Rusya'dan İran ve Türkiye'ye: IŞİD-K'nin yükselişini ve anlatısını anlamak
İslam Devleti'nin (IŞİD) Moskova saldırısı, cihatçılar bölgesel ve küresel rekabetten yararlanmaya çalışırken, aşırıcı grubun güvenin yeniden tesis edildiğine dair algıyı ve dramatik saldırılar gerçekleştirme yeteneğini artırmaya yönelik artan çabalarını vurguluyor.
22 Mart akşamı, askeri kıyafetler giymiş ve yarı otomatik silahlarla donanmış dört saldırgan, Crocus Belediye Binası'nın konser salonuna baskın düzenledi. Olay yerinden kaçmadan önce en az 130 kişiyi öldürdüler ve yüzlercesini de yaraladılar. IŞİD saldırının sorumluluğunu üstlenmeden önce bile, gelişigüzel ateş açılması ve yumuşak hedef olarak kabul edilen halka açık alanlardaki ve binalardaki siviller gibi sözde yumuşak hedeflerin seçilmesi de dahil olmak üzere birçok gösterge zaten cihatçı gruba işaret ediyordu. Özellikle IŞİD. Diğer cihatçı grupların sivilleri hedef alma konusunda daha katı kuralları var ve genellikle güvenlik güçlerine ve daha stratejik hedeflere saldırı düzenlemeyi tercih ediyorlar.
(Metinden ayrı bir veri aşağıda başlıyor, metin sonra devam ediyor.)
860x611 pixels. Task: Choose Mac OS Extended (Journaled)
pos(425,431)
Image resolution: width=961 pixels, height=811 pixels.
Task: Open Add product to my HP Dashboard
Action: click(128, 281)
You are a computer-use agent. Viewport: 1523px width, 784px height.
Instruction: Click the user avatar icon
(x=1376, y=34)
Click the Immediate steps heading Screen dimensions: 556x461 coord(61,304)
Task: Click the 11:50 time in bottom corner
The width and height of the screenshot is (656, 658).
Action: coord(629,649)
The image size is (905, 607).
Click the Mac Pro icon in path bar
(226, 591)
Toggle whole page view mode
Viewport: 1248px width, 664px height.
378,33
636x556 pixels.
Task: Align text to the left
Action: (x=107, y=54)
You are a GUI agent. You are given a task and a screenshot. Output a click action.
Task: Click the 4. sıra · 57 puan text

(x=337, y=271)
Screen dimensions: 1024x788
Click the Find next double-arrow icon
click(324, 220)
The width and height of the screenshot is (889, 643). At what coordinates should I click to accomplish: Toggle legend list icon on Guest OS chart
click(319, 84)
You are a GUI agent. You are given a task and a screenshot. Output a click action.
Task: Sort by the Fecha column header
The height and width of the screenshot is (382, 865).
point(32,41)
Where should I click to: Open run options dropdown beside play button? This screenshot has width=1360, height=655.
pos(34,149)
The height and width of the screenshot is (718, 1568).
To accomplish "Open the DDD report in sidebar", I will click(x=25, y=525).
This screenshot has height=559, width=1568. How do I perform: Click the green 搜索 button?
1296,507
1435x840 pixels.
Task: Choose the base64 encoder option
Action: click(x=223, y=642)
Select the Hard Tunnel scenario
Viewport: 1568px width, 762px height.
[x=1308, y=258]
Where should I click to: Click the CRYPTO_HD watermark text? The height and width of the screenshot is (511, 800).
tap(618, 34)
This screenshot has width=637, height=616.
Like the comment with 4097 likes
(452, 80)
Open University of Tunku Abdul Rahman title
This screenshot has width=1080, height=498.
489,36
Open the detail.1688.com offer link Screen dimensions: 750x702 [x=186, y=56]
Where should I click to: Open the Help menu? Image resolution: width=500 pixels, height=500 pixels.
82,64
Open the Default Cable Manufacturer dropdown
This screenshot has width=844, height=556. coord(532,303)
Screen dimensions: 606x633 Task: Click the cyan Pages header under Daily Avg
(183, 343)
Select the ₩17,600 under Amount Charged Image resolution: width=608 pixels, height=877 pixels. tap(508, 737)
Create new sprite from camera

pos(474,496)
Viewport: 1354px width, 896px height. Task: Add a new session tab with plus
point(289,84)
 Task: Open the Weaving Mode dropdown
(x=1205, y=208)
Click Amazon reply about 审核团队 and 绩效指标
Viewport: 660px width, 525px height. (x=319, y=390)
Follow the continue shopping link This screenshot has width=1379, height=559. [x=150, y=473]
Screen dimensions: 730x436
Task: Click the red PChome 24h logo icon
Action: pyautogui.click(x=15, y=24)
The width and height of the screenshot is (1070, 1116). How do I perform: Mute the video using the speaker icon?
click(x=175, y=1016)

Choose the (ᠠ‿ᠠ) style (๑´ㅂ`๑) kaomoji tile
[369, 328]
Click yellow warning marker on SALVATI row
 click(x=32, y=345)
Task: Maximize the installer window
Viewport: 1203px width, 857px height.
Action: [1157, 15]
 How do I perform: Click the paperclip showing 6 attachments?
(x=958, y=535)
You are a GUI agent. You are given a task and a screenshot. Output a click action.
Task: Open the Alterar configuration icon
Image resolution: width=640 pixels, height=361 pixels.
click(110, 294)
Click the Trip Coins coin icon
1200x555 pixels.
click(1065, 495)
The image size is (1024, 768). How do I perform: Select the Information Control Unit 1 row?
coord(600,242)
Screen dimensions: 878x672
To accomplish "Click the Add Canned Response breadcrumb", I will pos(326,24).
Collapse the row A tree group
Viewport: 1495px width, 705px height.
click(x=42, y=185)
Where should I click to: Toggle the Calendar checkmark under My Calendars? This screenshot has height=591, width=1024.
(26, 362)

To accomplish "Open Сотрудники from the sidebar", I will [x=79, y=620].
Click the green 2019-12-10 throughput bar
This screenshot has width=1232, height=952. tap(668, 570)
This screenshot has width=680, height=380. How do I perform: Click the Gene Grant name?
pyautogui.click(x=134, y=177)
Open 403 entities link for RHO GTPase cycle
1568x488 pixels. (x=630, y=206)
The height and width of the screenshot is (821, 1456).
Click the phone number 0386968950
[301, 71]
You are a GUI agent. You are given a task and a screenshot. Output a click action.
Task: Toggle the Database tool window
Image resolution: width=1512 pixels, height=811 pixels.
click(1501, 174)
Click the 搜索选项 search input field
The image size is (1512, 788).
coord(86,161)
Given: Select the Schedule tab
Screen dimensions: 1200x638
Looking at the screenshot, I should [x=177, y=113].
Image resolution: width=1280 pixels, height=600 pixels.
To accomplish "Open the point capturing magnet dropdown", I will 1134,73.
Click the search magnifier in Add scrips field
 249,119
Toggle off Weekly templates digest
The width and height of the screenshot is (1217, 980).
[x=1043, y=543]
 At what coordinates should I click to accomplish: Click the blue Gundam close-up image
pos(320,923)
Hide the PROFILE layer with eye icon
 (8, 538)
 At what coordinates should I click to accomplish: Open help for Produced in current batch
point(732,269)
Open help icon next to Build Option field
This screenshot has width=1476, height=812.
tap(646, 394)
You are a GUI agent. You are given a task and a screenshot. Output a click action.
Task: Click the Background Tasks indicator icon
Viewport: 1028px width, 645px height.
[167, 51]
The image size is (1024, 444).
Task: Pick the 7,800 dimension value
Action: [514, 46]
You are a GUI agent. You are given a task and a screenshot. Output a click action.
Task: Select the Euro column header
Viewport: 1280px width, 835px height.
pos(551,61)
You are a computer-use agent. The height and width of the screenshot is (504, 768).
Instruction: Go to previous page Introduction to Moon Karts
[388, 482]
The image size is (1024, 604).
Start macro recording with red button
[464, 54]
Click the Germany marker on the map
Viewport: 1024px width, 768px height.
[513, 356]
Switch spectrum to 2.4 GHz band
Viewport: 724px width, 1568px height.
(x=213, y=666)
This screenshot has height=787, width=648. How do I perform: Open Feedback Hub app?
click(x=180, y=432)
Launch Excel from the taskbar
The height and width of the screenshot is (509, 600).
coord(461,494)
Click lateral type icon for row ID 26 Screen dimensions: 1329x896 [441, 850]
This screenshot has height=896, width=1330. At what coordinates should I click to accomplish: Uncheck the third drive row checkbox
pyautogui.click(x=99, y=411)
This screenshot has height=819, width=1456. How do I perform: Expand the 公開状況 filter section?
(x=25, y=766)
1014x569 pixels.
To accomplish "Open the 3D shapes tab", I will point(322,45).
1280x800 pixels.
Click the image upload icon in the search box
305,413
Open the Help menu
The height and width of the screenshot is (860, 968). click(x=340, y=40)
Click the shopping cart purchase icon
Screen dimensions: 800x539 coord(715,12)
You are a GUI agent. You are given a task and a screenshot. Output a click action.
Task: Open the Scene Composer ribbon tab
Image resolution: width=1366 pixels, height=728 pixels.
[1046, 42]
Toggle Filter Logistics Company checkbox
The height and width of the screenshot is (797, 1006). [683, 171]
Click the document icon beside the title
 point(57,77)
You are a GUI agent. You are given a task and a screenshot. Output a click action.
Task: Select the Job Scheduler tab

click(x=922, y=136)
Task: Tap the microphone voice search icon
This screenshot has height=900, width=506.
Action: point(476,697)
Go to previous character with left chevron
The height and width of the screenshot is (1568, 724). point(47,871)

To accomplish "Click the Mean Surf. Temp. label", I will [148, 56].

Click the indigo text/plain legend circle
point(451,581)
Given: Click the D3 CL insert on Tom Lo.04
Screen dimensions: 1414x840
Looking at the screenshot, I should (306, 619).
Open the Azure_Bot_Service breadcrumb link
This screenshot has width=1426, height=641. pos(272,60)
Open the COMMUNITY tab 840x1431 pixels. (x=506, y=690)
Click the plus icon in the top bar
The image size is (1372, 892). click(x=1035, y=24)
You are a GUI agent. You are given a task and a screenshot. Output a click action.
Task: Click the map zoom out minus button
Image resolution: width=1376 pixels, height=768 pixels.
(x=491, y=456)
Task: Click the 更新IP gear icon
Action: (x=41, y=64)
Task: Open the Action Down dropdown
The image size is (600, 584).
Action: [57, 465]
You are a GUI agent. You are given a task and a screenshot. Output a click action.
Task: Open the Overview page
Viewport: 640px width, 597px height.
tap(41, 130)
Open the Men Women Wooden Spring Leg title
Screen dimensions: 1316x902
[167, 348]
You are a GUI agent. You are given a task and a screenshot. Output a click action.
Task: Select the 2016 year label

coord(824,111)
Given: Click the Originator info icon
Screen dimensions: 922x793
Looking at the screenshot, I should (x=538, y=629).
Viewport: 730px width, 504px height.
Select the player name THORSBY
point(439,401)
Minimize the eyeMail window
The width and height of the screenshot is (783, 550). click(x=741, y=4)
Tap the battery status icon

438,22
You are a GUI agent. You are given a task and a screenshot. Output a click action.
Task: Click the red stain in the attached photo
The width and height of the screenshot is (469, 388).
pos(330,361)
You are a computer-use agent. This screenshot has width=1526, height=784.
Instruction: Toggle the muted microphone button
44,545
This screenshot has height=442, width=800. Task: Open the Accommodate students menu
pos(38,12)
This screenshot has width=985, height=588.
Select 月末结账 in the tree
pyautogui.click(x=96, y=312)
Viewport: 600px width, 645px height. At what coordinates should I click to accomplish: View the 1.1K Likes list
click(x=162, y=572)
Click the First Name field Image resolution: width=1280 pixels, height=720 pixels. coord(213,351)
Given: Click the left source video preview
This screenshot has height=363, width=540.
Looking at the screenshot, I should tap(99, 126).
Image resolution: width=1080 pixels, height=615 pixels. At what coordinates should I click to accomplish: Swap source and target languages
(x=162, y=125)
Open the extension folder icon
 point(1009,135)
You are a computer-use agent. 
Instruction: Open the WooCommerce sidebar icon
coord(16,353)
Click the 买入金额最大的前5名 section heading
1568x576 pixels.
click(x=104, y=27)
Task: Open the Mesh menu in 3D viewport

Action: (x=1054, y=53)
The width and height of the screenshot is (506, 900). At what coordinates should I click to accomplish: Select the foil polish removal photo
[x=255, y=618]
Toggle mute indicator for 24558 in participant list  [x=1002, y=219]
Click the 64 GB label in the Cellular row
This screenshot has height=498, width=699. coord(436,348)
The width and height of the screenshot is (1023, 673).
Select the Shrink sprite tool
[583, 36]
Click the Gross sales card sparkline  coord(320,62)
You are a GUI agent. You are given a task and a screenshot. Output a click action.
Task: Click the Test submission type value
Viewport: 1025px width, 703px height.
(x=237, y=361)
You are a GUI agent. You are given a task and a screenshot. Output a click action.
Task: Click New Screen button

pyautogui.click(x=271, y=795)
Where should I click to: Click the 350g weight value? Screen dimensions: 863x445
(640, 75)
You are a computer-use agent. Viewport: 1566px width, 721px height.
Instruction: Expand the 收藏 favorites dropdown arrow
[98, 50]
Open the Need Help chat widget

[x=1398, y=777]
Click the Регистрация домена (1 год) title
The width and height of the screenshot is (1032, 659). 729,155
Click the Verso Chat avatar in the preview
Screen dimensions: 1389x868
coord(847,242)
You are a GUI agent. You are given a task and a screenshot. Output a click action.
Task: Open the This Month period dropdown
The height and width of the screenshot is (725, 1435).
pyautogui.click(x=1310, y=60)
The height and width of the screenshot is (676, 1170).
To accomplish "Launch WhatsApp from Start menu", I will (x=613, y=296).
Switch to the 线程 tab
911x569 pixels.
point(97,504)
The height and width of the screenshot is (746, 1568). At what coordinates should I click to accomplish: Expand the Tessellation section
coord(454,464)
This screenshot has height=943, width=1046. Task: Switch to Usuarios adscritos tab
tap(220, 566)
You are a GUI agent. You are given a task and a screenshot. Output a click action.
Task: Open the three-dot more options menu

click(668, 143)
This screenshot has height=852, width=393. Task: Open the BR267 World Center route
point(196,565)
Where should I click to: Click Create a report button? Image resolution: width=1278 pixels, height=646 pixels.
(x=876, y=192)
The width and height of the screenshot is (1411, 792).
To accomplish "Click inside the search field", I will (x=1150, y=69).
Bunun ardından Rus güvenlik güçleri, Ukrayna topraklarına kaçmaya çalışan saldırganları tutukladı. Dört failin de yetkililer tarafından Tacik uyruklu olduğu belirlendi; bunlardan ikisinin yakın zamanda Rusya'da kalış sürelerini uzatmak için Türkiye'ye gittiği bildirildi. Tacikistan vatandaşları 90 günü aşmayan gezilerde Rusya'ya vizesiz seyahat edebiliyor, ülkeyi terk eden vatandaşlar için ise 90 günlük süre varışta yeniden başlıyor.
Saldırının karmaşıklığı, dört saldırganın arkasında karmaşık bir ağın varlığına işaret ediyor; yüksek riskli saldırı, keşif ve gözetleme misyonları da dahil olmak üzere aylarca süren planlama gerektiriyordu. Araçlara, silahlara, teçhizata ve paraya erişim, daha geniş yerel ve uluslararası IŞİD ağlarının dahil olduğunu gösteriyor.